Thursday, April 10, 2008

Why am I an Atheist?

As I mentioned in my introductory post, I am an atheist. I do not believe in deities or in 'revelations' being given to mankind. I am learning to prefer the self-labeling of 'secular humanist', as I believe it is better to go by what I do believe rather than what I do not. But what brought me on this journey from fundamentalist Christian to liberal Christian to slightly confused deist to atheism to humanism? A few acquaintances – some friends, some family – have proposed their own theories.

There is the theory that I have “rejected” god or somehow “hardened my heart” towards him. The gentler side of this theory, but no less annoying, is: “Even if you don’t love Jesus, he still loves you!”

There is the theory that I am just “doing it” to “rebel” or “get attention.”

There’s also the theory that I was looking for reasons to disbelieve. Which apparently goes along with the theory that I wanted “permission” to “sin”.

Each of those theories has its own fallacy. It is impossible to reject something in which you do not believe. If I said I did not believe that there was a giant purple tea pot in orbit around the earth, would I then be accused of rejecting the giant purple tea pot?

I’m a notorious introvert with a strong desire to blend in and be accepted, so why in the world would I be wanting attention for something that many feel is negative?

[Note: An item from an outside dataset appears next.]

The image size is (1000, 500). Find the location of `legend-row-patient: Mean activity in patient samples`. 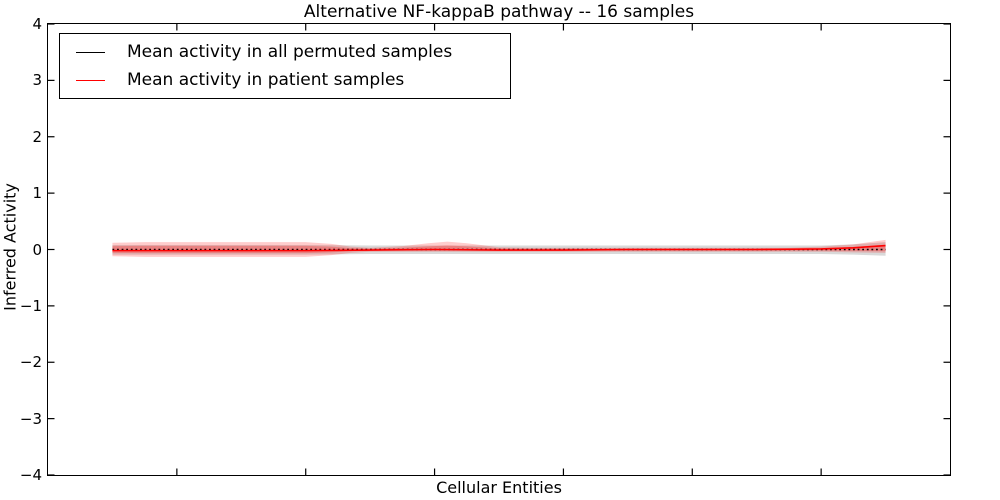

legend-row-patient: Mean activity in patient samples is located at coordinates (285, 80).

As for the third, the reason is actually the exact opposite. I was looking for a reason to believe. By the way, I’m still working on the major increase in “sin” that was supposed to happen. For some reason, I haven’t seemed to get anywhere with that! What is wrong with me?

Ahem. Back to topic.

You see, the more I learned about the history of Christianity, especially the formative years, and the more I learned about religion and the more I read the Bible, the more Christianity I was forced to throw out. When I enrolled in TH 220 at SMWC, The Hebrew Scriptures, I was thrilled.

Now I’m going to learn something! I thought excitedly. This is where it all began, this is how I’m going to find out exactly what my faith is about and exactly what God had in mind for the world. I believed that the oldest recording of my faith had to be the most accurate.

Instead I found contradictions, faith-based atrocities, and a god that is far closer to a paranoid and controlling schizophrenic than a genuine awe-inducing deity.

I became an atheist because I had an honest desire to know the truth. I wanted to learn and I was hungry for actual knowledge – historical, contextual, political – about my religion.

Churches often stifle this desire by declaring doubt to be unacceptable. Remember Thomas? Blessed are those who have not seen and yet believe, or whatever the heck it says. Blind faith held up as a virtue. Thomas is the real hero of that story and Jesus is the impatient, sleep-deprived parent snapping, “Don’t ask questions! Why do you always have to know everything?!”

And yet, most of us have a desire to know from the moment we take a breath. Would a deity or “intelligent designer” truly create a species with an intense desire to know and then smack them for being inquisitive?

*Ouch! I’m sorry! Ouch! Please stop! I won’t ask again! I promise!!! Damn it, God, stop hitting me!!!*

1 comment:

Herself, the GeekGirl said...

Congratulations on your recent 5K. I became an atheist when I finally realized that I didn't really believe in fairies or other magical things...so why believe in magical pregnancies and rising from the dead?